Is Your Business Ready For Major Changes in SEO?
Search is shifting, folks. It’s no longer just a world where we type in some queries and get a bunch of website listings.
In an effort to make their results ever more relevant for their audiences, Google and other search engines factor in more than just optimized webpage content. Location. Proximity to what you’re looking for. Peer verification. What others have to say.
Google is consolidating its offerings into one big mashup: local results are featured prominently on the search engine results page (SERP) with reviews associated with the listings. Google+ allows people to share results and give credence to what’s being discussed.
And they’re all coming together in one place: the SERP. Major changes in SEO are afoot.
For sure, if you want to get found in Google, the fundamentals haven’t changed, but now they’re just a starting point. Identifying keywords, building a site architecture that supports them, and continually producing content used to be the endgame. Now they’re just the beginning.
Local Results Matter
In order to be in the search game in 2013 and beyond, you have to play the Google Local game. People searching the Internet are likely to be out and about on their smartphones. Even if they’re not on their mobile devices, HTML 5 allows location to be a criteria. The modern browser is now geo-aware, and can pass that information along to search engines for local results.
Strategy: Make sure your business has a Google Places for Business listing as well as a Google+ Local Business Page. Learn how to use them well and execute.
Reviews are a staple of the net, whether it’s a Yelp restaurant assessment, an Amazon.com product review, or Ebay feedback. Google’s local listings incorporate reviews, so it’s critical to start cultivating them from your clients. In fact, Google’s advertising platform just announced Review Extensions, which allow legitimate reviews and awards to be tacked onto pay-per-click Ads.

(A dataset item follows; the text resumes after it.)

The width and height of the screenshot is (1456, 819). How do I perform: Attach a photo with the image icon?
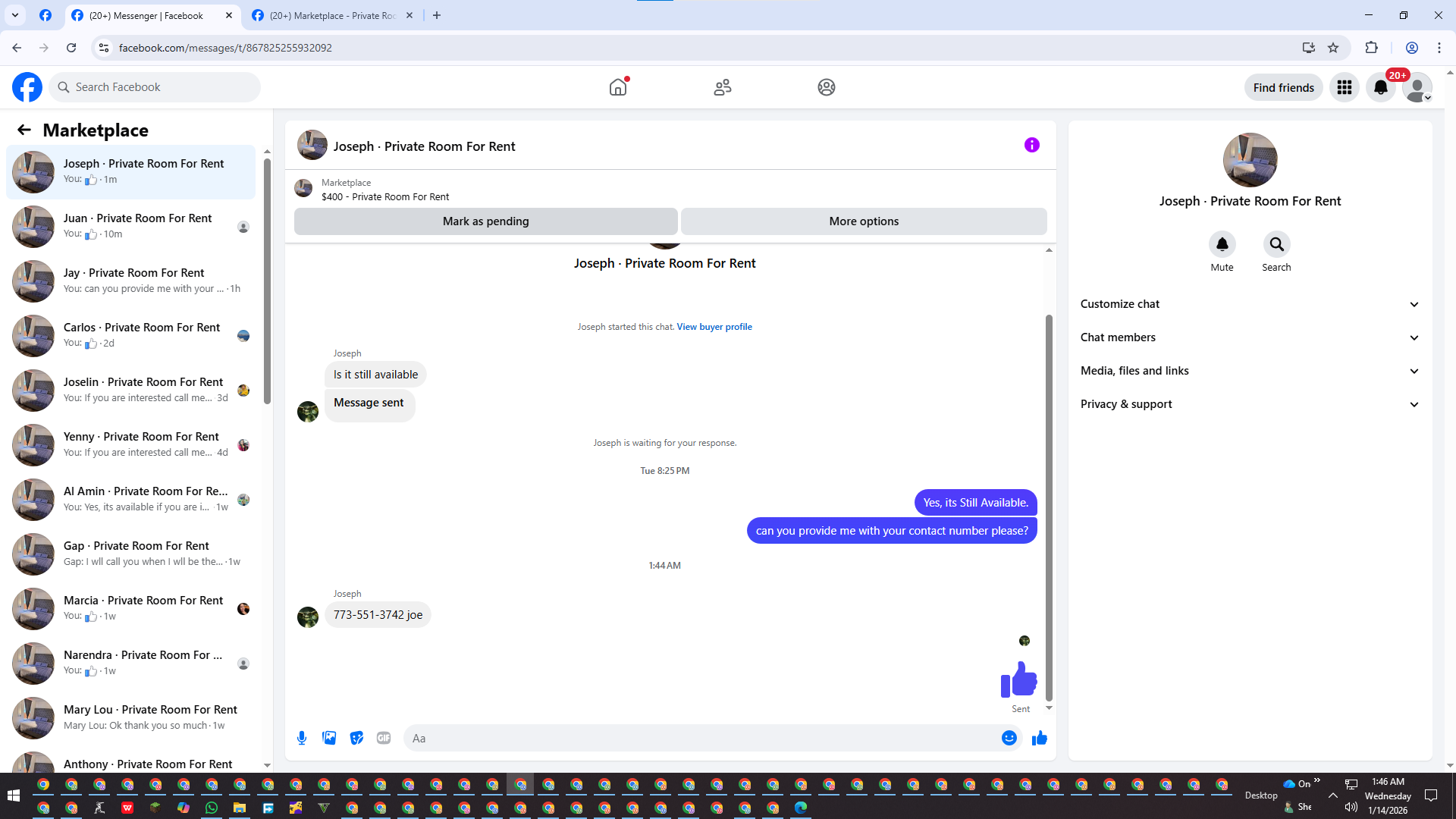coord(329,738)
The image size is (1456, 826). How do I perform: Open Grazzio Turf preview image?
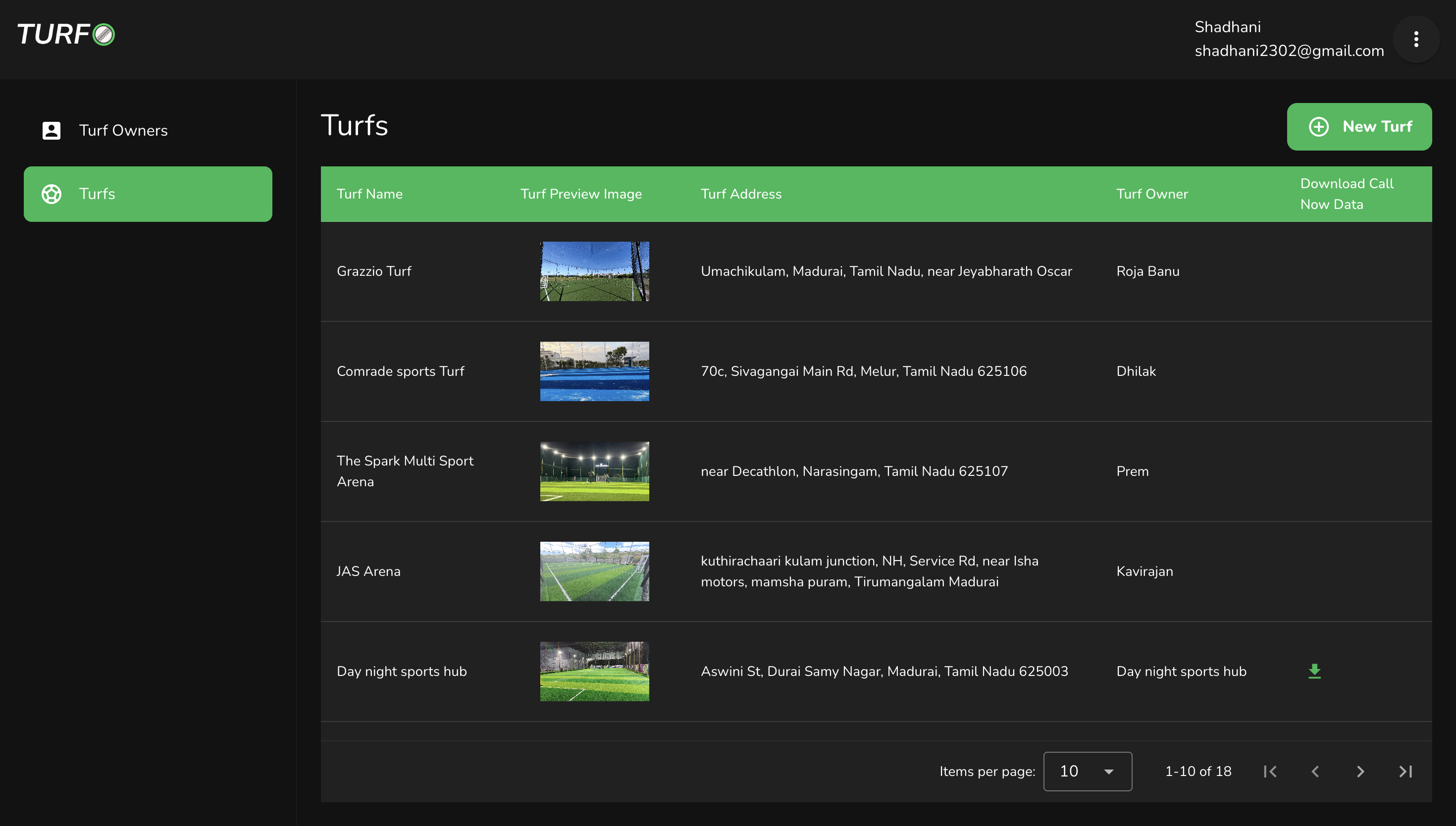594,271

Strategy: Embrace Google Reviews. Make sure you know how to respond to both positive and negative reviews. Solicit positive reviews for Google, Avvo, and even Yelp.
Related: How to Handle Negative Online Reviews and How to Handle Online Reviews for Attorneys.
Google+ is Google’s answer to Facebook. Instead of likes, popularity of articles are expressed by +1’s. Debate rages in the SEO community about the effect of content on Google+ with their rankings in the SERPs: some people argue that Google+ performance affects the ranking of an article or website while others swear up and down that it doesn’t make a difference.